Al Van Gogh Museum di Amsterdam conservano un quadro magnifico: la scena è occupata solo da un paio di scarpe, l’aria è cupa, il tono dismesso. Siamo nel novembre del 1886, l’artista è come sempre alle prese con un mondo ostile, con un sistema dell’arte capriccioso e instabile, con una malinconia abissale che risucchia i pensieri, ma premia il talento. Così, forse rientrando dal solito vagabondare notturno attraverso cieli stellati, Van Gogh si ferma a osservare i suoi stivali.

Hanno proprio lo stesso aspetto che lui riconosce ogni giorno allo specchio e sembrano voler rovesciare la realtà a piccoli e pazienti passi, come le sue pennellate più minute. Tanta è l’affinità provata di fronte a quelle scarpe, che il dipingere gli riesce senza sforzo. Compiuta l’opera il pittore è dolcemente stanco, ma continua a interrogarsi su quella materia così tormentata e viva, finché a un tratto tutto gli diventa perfettamente chiaro: il suo è un autoritratto di Vincent sotto forma di calzatura.

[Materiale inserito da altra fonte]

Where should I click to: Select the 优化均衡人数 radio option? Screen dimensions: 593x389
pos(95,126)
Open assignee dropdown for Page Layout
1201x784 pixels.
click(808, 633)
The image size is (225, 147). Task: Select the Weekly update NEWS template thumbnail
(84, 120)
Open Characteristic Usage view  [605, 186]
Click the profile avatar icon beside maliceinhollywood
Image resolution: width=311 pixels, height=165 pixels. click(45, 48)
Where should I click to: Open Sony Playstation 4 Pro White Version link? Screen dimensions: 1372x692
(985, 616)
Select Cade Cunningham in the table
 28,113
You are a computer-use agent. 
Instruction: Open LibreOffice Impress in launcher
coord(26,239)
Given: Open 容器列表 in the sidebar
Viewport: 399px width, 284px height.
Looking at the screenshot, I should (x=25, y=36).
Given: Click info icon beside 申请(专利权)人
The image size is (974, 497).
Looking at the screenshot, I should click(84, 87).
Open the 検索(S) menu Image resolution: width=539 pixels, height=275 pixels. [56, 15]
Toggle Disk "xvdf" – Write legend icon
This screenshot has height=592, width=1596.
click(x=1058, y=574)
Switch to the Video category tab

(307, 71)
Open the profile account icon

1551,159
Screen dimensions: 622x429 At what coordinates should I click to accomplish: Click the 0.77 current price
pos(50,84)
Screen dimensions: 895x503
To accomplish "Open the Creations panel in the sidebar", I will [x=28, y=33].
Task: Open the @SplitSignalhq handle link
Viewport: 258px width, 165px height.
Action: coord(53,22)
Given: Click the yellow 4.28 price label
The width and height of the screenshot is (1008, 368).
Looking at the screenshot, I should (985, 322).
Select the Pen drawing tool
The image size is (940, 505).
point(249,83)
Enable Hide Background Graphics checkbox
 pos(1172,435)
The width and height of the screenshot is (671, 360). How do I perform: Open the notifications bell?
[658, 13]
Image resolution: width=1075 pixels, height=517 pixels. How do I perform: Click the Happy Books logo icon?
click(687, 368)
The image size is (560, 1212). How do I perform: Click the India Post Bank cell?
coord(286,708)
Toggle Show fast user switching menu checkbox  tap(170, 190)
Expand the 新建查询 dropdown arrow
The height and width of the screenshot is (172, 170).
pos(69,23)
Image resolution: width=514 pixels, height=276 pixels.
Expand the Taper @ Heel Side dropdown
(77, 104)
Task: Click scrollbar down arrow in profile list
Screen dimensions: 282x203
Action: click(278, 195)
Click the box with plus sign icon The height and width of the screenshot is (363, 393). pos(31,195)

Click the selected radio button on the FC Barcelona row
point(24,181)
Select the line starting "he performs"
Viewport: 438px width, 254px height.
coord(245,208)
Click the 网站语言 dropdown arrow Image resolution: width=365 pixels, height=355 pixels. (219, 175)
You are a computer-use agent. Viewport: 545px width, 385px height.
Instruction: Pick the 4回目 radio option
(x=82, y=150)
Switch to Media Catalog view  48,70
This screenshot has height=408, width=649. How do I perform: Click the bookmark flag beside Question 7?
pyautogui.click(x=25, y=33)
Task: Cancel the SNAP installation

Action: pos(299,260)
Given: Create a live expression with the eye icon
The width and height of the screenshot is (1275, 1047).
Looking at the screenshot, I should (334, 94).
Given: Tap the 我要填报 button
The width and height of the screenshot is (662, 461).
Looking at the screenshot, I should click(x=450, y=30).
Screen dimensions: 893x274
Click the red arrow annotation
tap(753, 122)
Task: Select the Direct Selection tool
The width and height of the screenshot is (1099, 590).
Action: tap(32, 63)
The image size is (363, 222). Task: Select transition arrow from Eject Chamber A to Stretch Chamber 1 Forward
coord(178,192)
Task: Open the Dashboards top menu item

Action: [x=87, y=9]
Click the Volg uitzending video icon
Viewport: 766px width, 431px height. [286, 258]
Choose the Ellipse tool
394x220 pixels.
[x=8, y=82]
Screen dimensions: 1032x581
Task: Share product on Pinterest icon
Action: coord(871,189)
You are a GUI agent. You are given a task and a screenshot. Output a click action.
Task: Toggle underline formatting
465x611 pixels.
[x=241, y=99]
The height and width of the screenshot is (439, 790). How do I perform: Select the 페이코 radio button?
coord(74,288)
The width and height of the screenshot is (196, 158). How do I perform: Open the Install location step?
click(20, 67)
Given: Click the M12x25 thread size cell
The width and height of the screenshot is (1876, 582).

Immaginiamo la stessa storia intrisa di notti, spirito rivoluzionario e stelle danzanti dietro il lavoro di Rizzo Manufacture Studio, bottega artigianale e concept store, laboratorio creativo e vetrina musicale. Avventura stilistica che nasce nel 2013 con l’apertura del primo punto vendita a Palermo, ma che affonda solide radici negli oltre 70 anni d’esperienza maturati da Scius Italia, che inventa calzature per vocazione familiare e artistica.

Oggi sono Bizio e Marilena, il primo pervaso da note, la seconda da immagini, a portare avanti un disegno comune fatto di musica soul, Made in Italy e cultura pop. L’obiettivo? Realizzare calzature su misura che vadano oltre la semplice misura: non importa se indossi un 39 o un 43, ma quello che conta è il numero della traccia che hai nelle orecchie mentre vai a lavoro, o quando sei lontano dagli occhi del mondo in preda al ritmo che ti porti dentro.

Per ogni paio di scarpe targato Rizzo Manufacture Studio c’è un vinile pronto a raccontarne la genesi uditiva e visuale. Allora ecco arrivare l’Oxford à la John Coltrane, il mocassino stile Johnny Cash, fino a toccare anche il beat di Marvin Gaye, Dinosaur Jr. e Sonic Youth. Un catalogo composto da 6 modelli per uomo e 6 per donna, personalizzabili all’infinito secondo il battito di ciascuno. Tutti validi esempi di come le vibrazioni arrivino prima ai piedi e poi al cervello.